If an integer $n$ has the form $3k+1$, then $n$ does not have the form $9l+5$

Question

I am trying to do the following proof by contradiction and need verification if the proof is correct:

If an integer $n$ has the form $3k+1$, then $n$ does not have the form $9l+5$

This is my proof:

Let $n$ be an integer of the form $3k+1$ where $k$ is some integer.

We want to prove that $n$ does not have the form $9l+5$ where $l$ is some integer.

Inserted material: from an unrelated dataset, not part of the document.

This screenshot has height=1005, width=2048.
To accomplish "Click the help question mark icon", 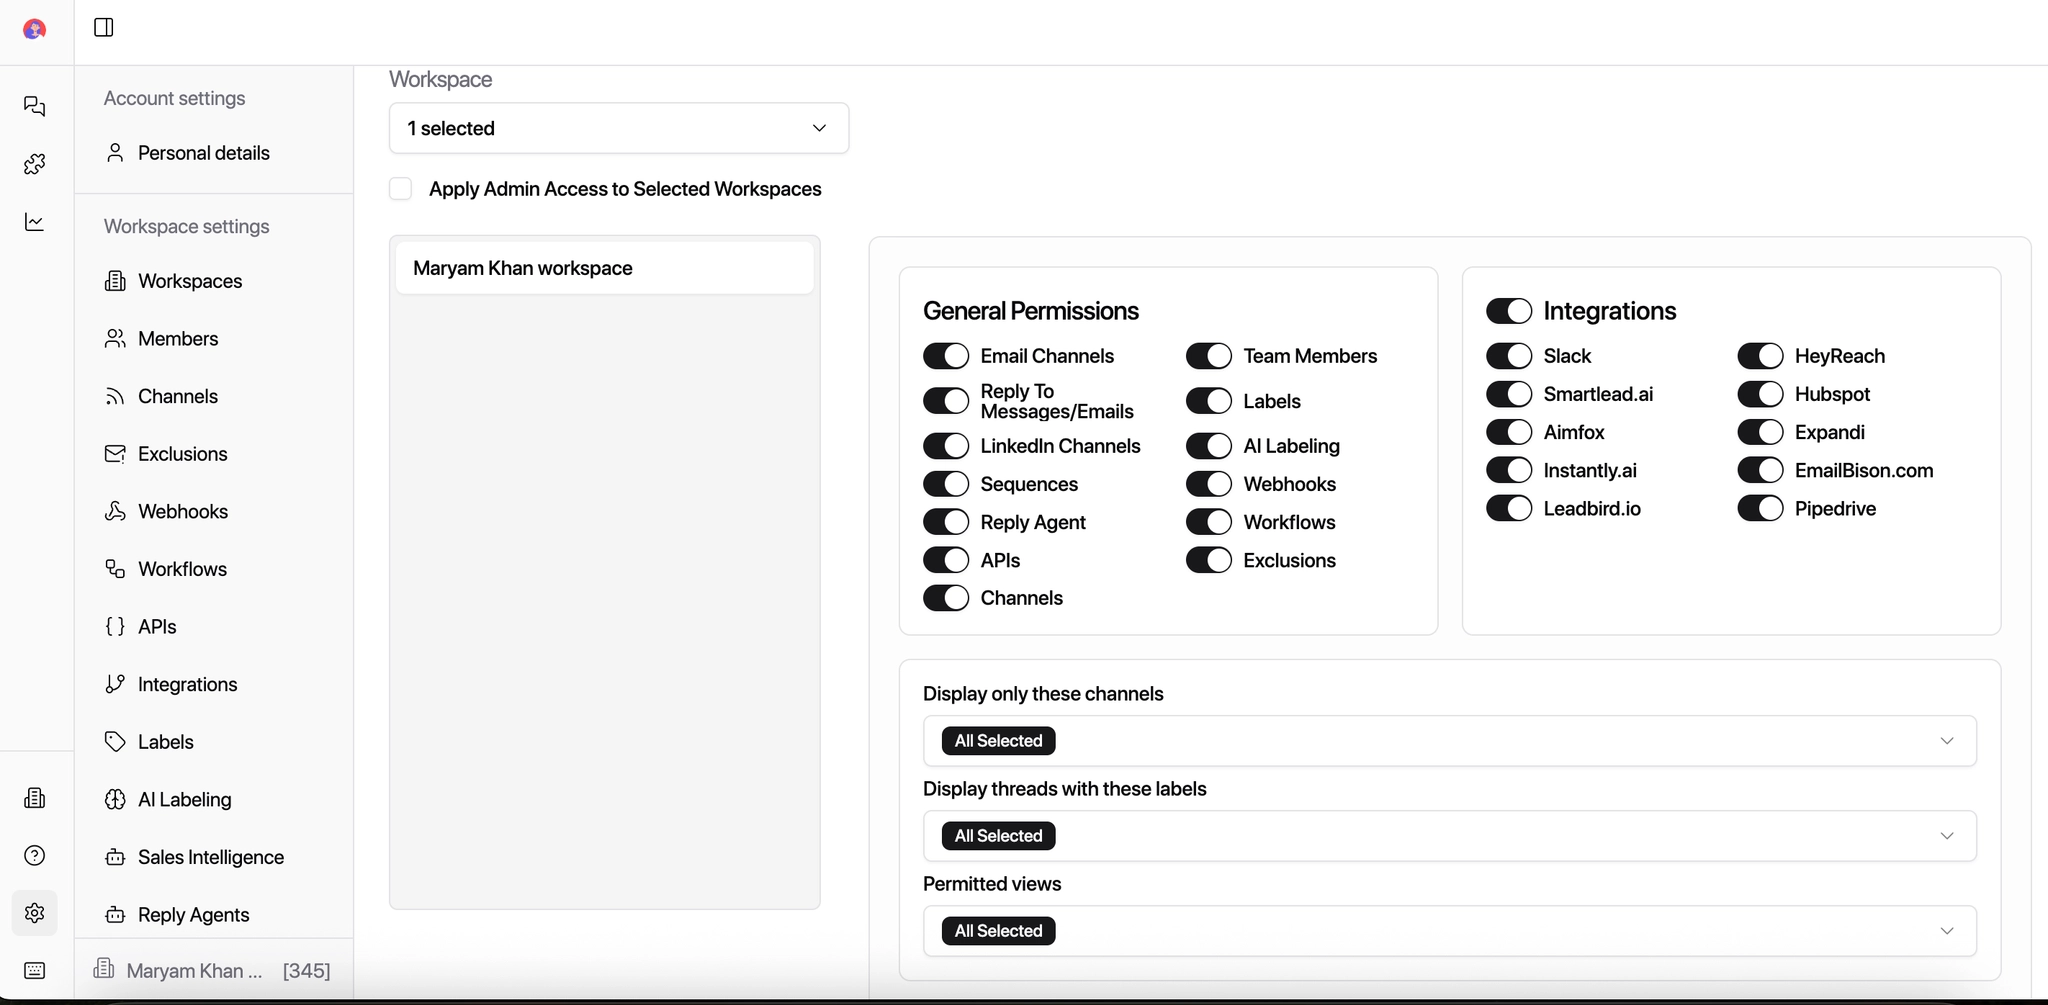I will tap(35, 855).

Suppose, on the contrary, $n$ does have the form $9l+5$

It follows that :

$3k +1 = 9l +5$

$3k -9l = 5-1$

$3(k-3l) = 4$

$k – 3l = \frac{4}{3}$

Since $k -3l$ is an integer by the closure properties of integers $k-3l$ can't equal $\frac{4}{3}$, which is a rational number. Therefore the assumption that $n$ does have the form $9l+5$ is false and the original statement holds.

I am new to proofs. Is this proof correct? Is it stylistically correct as well?

Answer 1

Yes, this works as a proof of it. Nicely done!

I would use that only $9l, 9l+3$ and $9l+6$ are multiples of $3$ for $l\in\Bbb Z$, so only $9l+1, 9l+4, 9l+7$ are of the form $3k+1$.